- Dataset excerpts:

════════════════

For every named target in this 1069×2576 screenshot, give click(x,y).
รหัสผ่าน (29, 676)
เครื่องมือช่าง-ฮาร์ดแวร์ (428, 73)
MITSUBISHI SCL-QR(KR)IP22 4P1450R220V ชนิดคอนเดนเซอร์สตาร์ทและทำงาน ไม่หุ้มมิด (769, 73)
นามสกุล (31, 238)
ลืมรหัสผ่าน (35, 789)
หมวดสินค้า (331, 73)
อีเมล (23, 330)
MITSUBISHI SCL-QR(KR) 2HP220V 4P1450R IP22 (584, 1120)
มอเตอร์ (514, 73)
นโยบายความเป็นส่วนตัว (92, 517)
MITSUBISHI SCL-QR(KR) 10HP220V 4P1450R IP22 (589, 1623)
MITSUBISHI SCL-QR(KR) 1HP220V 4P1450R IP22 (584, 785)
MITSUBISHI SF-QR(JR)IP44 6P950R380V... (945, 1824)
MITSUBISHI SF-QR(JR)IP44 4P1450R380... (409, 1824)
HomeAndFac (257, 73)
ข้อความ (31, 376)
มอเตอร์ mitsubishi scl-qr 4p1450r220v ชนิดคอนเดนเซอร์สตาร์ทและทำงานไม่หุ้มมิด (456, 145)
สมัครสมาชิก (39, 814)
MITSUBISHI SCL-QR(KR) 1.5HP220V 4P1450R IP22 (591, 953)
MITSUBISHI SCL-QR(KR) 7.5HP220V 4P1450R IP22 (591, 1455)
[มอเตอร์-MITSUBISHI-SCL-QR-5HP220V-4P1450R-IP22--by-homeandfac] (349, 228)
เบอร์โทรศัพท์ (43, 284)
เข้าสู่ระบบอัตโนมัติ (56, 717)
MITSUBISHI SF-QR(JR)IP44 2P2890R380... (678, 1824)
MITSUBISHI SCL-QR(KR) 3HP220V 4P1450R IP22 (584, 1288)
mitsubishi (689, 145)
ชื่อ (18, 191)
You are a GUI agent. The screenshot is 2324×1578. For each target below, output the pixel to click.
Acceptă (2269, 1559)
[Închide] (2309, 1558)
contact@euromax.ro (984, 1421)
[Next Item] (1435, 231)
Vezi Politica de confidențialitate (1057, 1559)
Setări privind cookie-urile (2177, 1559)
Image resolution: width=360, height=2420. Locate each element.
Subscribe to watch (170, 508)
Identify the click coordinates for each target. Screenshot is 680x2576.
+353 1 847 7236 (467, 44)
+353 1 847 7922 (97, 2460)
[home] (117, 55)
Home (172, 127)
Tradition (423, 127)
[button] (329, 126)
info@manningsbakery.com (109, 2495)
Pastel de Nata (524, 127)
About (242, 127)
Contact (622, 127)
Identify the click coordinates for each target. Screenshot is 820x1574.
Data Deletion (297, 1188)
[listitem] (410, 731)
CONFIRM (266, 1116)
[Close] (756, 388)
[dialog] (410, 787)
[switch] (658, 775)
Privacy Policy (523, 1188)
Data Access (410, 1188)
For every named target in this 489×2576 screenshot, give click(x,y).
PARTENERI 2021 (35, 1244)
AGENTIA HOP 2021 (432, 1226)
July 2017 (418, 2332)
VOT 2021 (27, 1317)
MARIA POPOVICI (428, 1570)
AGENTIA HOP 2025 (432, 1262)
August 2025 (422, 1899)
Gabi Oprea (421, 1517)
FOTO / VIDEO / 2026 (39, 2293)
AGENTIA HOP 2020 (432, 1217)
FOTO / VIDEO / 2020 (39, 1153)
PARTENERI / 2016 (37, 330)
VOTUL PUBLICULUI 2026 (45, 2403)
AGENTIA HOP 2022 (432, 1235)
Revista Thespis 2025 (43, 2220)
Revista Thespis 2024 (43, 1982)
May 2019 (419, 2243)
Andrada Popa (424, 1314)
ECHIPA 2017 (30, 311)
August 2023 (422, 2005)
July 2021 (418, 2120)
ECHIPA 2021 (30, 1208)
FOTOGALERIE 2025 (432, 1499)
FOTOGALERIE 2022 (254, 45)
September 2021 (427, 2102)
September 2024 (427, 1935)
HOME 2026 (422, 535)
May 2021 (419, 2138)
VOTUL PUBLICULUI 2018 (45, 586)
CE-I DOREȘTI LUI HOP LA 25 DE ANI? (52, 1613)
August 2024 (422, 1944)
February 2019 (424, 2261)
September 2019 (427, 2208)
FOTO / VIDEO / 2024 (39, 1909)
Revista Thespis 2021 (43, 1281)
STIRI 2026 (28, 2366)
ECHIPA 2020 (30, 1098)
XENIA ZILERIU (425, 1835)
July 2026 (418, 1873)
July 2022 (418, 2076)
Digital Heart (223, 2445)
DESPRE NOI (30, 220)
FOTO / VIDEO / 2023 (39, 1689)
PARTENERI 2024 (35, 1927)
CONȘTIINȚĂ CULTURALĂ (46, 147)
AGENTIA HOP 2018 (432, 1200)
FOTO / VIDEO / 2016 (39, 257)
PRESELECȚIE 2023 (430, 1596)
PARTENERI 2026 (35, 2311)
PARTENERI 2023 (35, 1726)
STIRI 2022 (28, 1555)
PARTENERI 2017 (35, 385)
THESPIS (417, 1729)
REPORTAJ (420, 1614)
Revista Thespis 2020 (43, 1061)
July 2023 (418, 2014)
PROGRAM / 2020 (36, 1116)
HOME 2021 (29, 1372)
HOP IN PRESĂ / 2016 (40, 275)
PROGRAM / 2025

════════════════

- Exercise instructions: Transcribe all the material exactly.

- Task answer:
For every named target in this 1069×2576 screenshot, give click(x,y).
รหัสผ่าน (29, 676)
เครื่องมือช่าง-ฮาร์ดแวร์ (428, 73)
MITSUBISHI SCL-QR(KR)IP22 4P1450R220V ชนิดคอนเดนเซอร์สตาร์ทและทำงาน ไม่หุ้มมิด (769, 73)
นามสกุล (31, 238)
ลืมรหัสผ่าน (35, 789)
หมวดสินค้า (331, 73)
อีเมล (23, 330)
MITSUBISHI SCL-QR(KR) 2HP220V 4P1450R IP22 (584, 1120)
มอเตอร์ (514, 73)
นโยบายความเป็นส่วนตัว (92, 517)
MITSUBISHI SCL-QR(KR) 10HP220V 4P1450R IP22 (589, 1623)
MITSUBISHI SCL-QR(KR) 1HP220V 4P1450R IP22 (584, 785)
MITSUBISHI SF-QR(JR)IP44 6P950R380V... (945, 1824)
MITSUBISHI SF-QR(JR)IP44 4P1450R380... (409, 1824)
HomeAndFac (257, 73)
ข้อความ (31, 376)
มอเตอร์ mitsubishi scl-qr 4p1450r220v ชนิดคอนเดนเซอร์สตาร์ทและทำงานไม่หุ้มมิด (456, 145)
สมัครสมาชิก (39, 814)
MITSUBISHI SCL-QR(KR) 1.5HP220V 4P1450R IP22 (591, 953)
MITSUBISHI SCL-QR(KR) 7.5HP220V 4P1450R IP22 (591, 1455)
[มอเตอร์-MITSUBISHI-SCL-QR-5HP220V-4P1450R-IP22--by-homeandfac] (349, 228)
เบอร์โทรศัพท์ (43, 284)
เข้าสู่ระบบอัตโนมัติ (56, 717)
MITSUBISHI SF-QR(JR)IP44 2P2890R380... (678, 1824)
MITSUBISHI SCL-QR(KR) 3HP220V 4P1450R IP22 (584, 1288)
mitsubishi (689, 145)
ชื่อ (18, 191)
You are a GUI agent. The screenshot is 2324×1578. For each target below, output the pixel to click.
Acceptă (2269, 1559)
[Închide] (2309, 1558)
contact@euromax.ro (984, 1421)
[Next Item] (1435, 231)
Vezi Politica de confidențialitate (1057, 1559)
Setări privind cookie-urile (2177, 1559)
Image resolution: width=360, height=2420. Locate each element.
Subscribe to watch (170, 508)
Identify the click coordinates for each target. Screenshot is 680x2576.
+353 1 847 7236 (467, 44)
+353 1 847 7922 (97, 2460)
[home] (117, 55)
Home (172, 127)
Tradition (423, 127)
[button] (329, 126)
info@manningsbakery.com (109, 2495)
Pastel de Nata (524, 127)
About (242, 127)
Contact (622, 127)
Identify the click coordinates for each target. Screenshot is 820x1574.
Data Deletion (297, 1188)
[listitem] (410, 731)
CONFIRM (266, 1116)
[Close] (756, 388)
[dialog] (410, 787)
[switch] (658, 775)
Privacy Policy (523, 1188)
Data Access (410, 1188)
For every named target in this 489×2576 screenshot, give click(x,y).
PARTENERI 2021 (35, 1244)
AGENTIA HOP 2021 (432, 1226)
July 2017 (418, 2332)
VOT 2021 (27, 1317)
MARIA POPOVICI (428, 1570)
AGENTIA HOP 2025 (432, 1262)
August 2025 (422, 1899)
Gabi Oprea (421, 1517)
FOTO / VIDEO / 2026 (39, 2293)
AGENTIA HOP 2020 (432, 1217)
FOTO / VIDEO / 2020 (39, 1153)
PARTENERI / 2016 (37, 330)
VOTUL PUBLICULUI 2026 (45, 2403)
AGENTIA HOP 2022 (432, 1235)
Revista Thespis 2025 (43, 2220)
Revista Thespis 2024 (43, 1982)
May 2019 (419, 2243)
Andrada Popa (424, 1314)
ECHIPA 2017 (30, 311)
August 2023 (422, 2005)
July 2021 (418, 2120)
ECHIPA 2021 (30, 1208)
FOTOGALERIE 2025 (432, 1499)
FOTOGALERIE 2022 (254, 45)
September 2021 (427, 2102)
September 2024 (427, 1935)
HOME 2026 (422, 535)
May 2021 (419, 2138)
VOTUL PUBLICULUI 2018 (45, 586)
CE-I DOREȘTI LUI HOP LA 25 DE ANI? (52, 1613)
August 2024 (422, 1944)
February 2019 (424, 2261)
September 2019 (427, 2208)
FOTO / VIDEO / 2024 (39, 1909)
Revista Thespis 2021 (43, 1281)
STIRI 2026 (28, 2366)
ECHIPA 2020 (30, 1098)
XENIA ZILERIU (425, 1835)
July 2026 (418, 1873)
July 2022 (418, 2076)
Digital Heart (223, 2445)
DESPRE NOI (30, 220)
FOTO / VIDEO / 2023 (39, 1689)
PARTENERI 2024 (35, 1927)
CONȘTIINȚĂ CULTURALĂ (46, 147)
AGENTIA HOP 2018 (432, 1200)
FOTO / VIDEO / 2016 (39, 257)
PRESELECȚIE 2023 (430, 1596)
PARTENERI 2026 (35, 2311)
PARTENERI 2023 (35, 1726)
STIRI 2022 (28, 1555)
PARTENERI 2017 (35, 385)
THESPIS (417, 1729)
REPORTAJ (420, 1614)
Revista Thespis 2020 (43, 1061)
July 2023 (418, 2014)
PROGRAM / 2020 (36, 1116)
HOME 2021 (29, 1372)
HOP IN PRESĂ / 2016 (40, 275)
PROGRAM / 2025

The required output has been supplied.